Stated goal — Repeat the material verbatim, from the line that contains "1456x838 pixels." through the line that contains "I will point(646,564).", both lines included.

Records shown —
________
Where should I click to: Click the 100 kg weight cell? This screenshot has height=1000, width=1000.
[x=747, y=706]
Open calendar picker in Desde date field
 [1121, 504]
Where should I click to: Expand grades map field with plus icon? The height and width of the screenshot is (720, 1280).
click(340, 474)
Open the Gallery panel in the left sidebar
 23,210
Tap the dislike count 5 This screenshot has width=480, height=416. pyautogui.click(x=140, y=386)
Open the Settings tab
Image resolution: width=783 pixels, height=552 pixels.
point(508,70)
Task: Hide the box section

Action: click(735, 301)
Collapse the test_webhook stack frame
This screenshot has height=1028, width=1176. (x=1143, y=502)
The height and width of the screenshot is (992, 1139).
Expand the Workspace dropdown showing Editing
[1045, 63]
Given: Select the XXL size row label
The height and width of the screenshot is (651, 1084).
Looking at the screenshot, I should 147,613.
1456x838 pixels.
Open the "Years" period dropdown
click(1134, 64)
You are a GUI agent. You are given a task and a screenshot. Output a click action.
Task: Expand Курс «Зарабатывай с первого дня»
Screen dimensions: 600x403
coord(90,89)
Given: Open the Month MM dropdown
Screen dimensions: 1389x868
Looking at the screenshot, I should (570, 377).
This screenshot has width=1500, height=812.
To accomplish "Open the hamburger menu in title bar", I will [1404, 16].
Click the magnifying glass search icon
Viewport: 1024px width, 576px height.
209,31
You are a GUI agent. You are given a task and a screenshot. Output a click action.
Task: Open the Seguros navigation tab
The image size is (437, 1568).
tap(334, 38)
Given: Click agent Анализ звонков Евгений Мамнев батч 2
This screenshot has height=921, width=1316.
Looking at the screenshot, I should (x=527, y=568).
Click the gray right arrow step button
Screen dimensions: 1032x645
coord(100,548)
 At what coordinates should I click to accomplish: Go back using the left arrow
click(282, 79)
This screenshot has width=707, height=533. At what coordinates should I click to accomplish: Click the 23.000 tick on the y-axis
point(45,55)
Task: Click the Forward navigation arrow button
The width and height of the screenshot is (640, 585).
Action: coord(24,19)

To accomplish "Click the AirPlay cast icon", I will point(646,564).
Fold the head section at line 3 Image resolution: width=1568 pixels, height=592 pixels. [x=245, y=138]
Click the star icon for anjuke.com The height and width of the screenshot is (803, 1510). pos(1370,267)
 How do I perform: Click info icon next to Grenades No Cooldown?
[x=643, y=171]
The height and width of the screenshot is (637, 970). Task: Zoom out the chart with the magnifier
________
Result of the task —
1456x838 pixels.
Open the "Years" period dropdown
click(1134, 64)
You are a GUI agent. You are given a task and a screenshot. Output a click action.
Task: Expand Курс «Зарабатывай с первого дня»
Screen dimensions: 600x403
coord(90,89)
Given: Open the Month MM dropdown
Screen dimensions: 1389x868
Looking at the screenshot, I should (570, 377).
This screenshot has width=1500, height=812.
To accomplish "Open the hamburger menu in title bar", I will [1404, 16].
Click the magnifying glass search icon
Viewport: 1024px width, 576px height.
209,31
You are a GUI agent. You are given a task and a screenshot. Output a click action.
Task: Open the Seguros navigation tab
The image size is (437, 1568).
tap(334, 38)
Given: Click agent Анализ звонков Евгений Мамнев батч 2
This screenshot has height=921, width=1316.
Looking at the screenshot, I should (x=527, y=568).
Click the gray right arrow step button
Screen dimensions: 1032x645
coord(100,548)
 At what coordinates should I click to accomplish: Go back using the left arrow
click(282, 79)
This screenshot has width=707, height=533. At what coordinates should I click to accomplish: Click the 23.000 tick on the y-axis
point(45,55)
Task: Click the Forward navigation arrow button
The width and height of the screenshot is (640, 585).
Action: coord(24,19)

To accomplish "Click the AirPlay cast icon", I will point(646,564).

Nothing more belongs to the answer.